3) Build your designs using high volume manufacturing techniques. Our designs are too big to hand craft all of the rtl code. Automate!

John Eaton
 

Re: [Moved]What are Design Anti-Patterns

Honestly I don't think this anti-pattern exists. From what I've experienced it is a problem with how some engineers implement their pipelined designs. They use an ad-hoc approach to pipelining...i.e. oh, this signal is transitioning in the wrong spot, I need to add a pipeline delay...
Sure, and this is why I call it an anti-pattern. The practice of adding pipeline stages is very common. It is easily justified as a method to improve performance. Register balancing and retiming even make non-performance related pipeline stages ok. But the time it takes to decide to add a pipeline stage is often much less than the time required to find corner cases and data hazards. I call it an anti-pattern mainly because the developer knows they are adding pipeline stages due to non-performance reasons -- things like line length limits. This makes me suspicious if they actually thought about the pipeline.

Is this really a design anti-pattern or just plan poorly though out code
Probably just poorly thought out code. There are a few design pardigms for designs where data can be marked valid AND has is pipelined for performance. Not realizing the difference between sample/cycle delay can make it through simulation.

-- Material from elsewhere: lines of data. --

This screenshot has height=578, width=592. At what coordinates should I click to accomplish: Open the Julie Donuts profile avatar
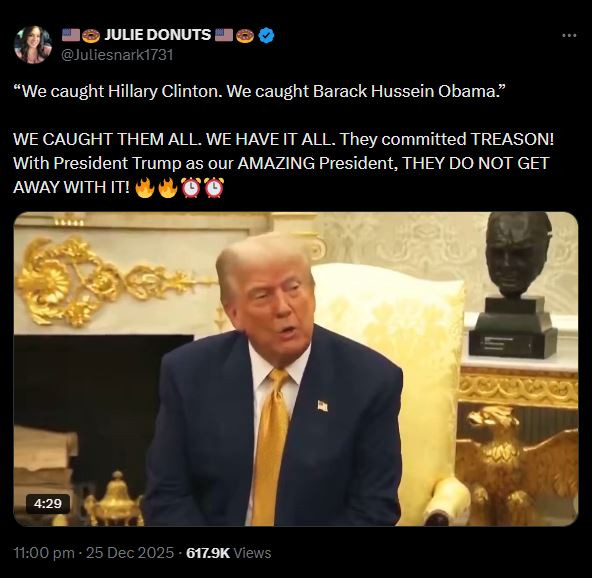point(33,45)
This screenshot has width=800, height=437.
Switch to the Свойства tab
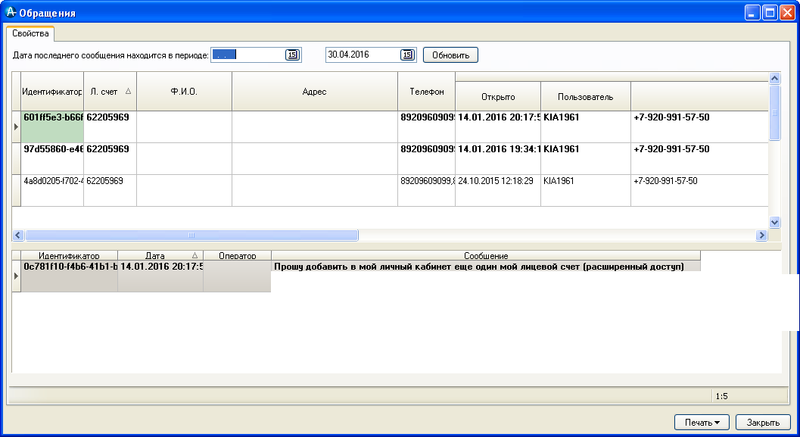pos(30,33)
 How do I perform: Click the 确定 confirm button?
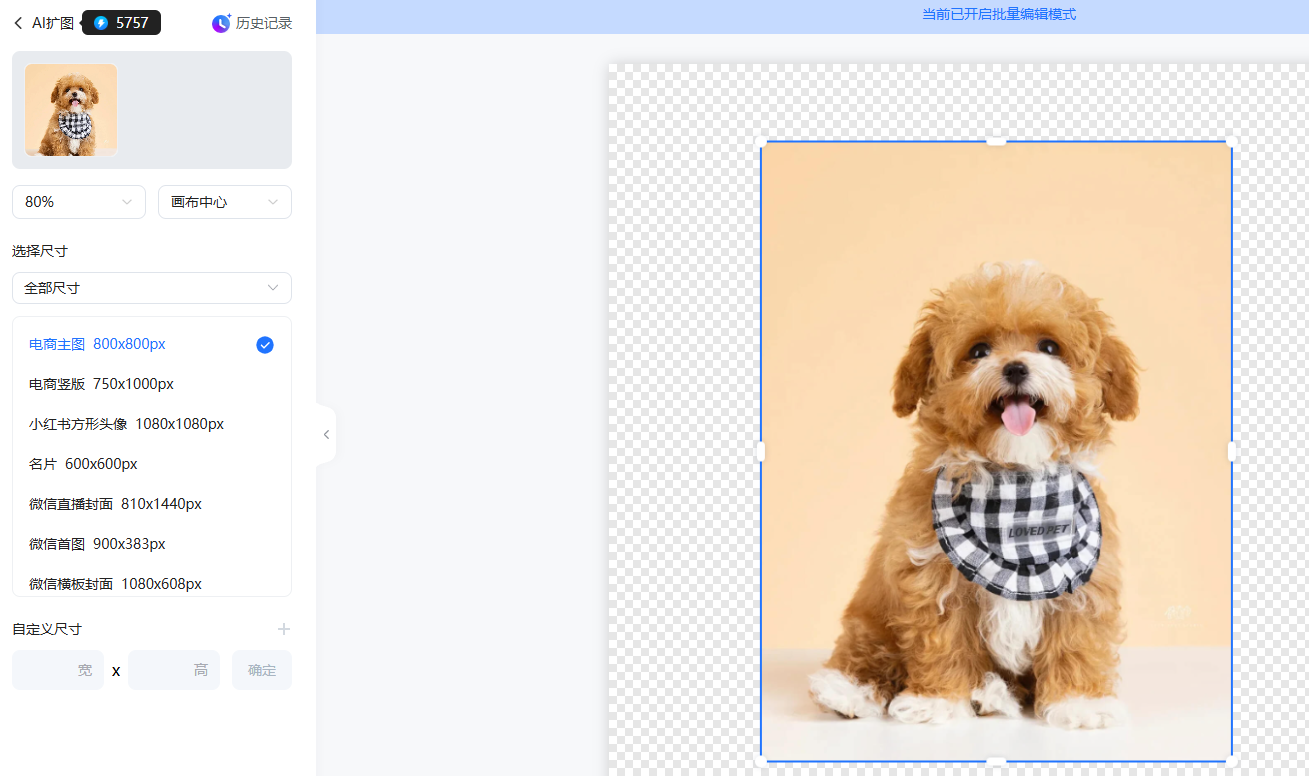tap(262, 670)
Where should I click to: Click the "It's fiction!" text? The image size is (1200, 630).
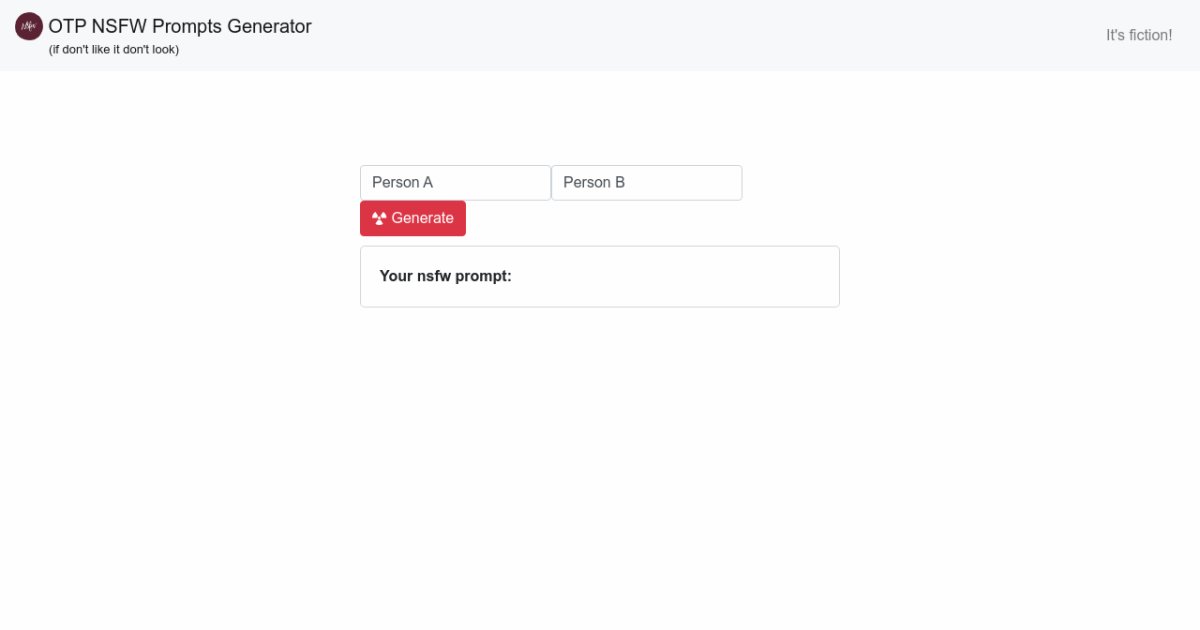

Come on this isn't a design pattern it is a problem with a broken process that lacks accountability and reviews.
Maybe, it is more the opposite of a design pattern where all modules have consistent interfaces or a few consistent interfaces.


I've seen numerous versions of each of these types of CDC blocks implemented in various different ways and many designs where the engineer use an ad-hoc approach that was different every time.
The best is when there are two CDC methods and the developer made assumptions about the latency of one based on the other. eg, that one fifo being non-empty implies the other is non-empty because the latter was always written to first.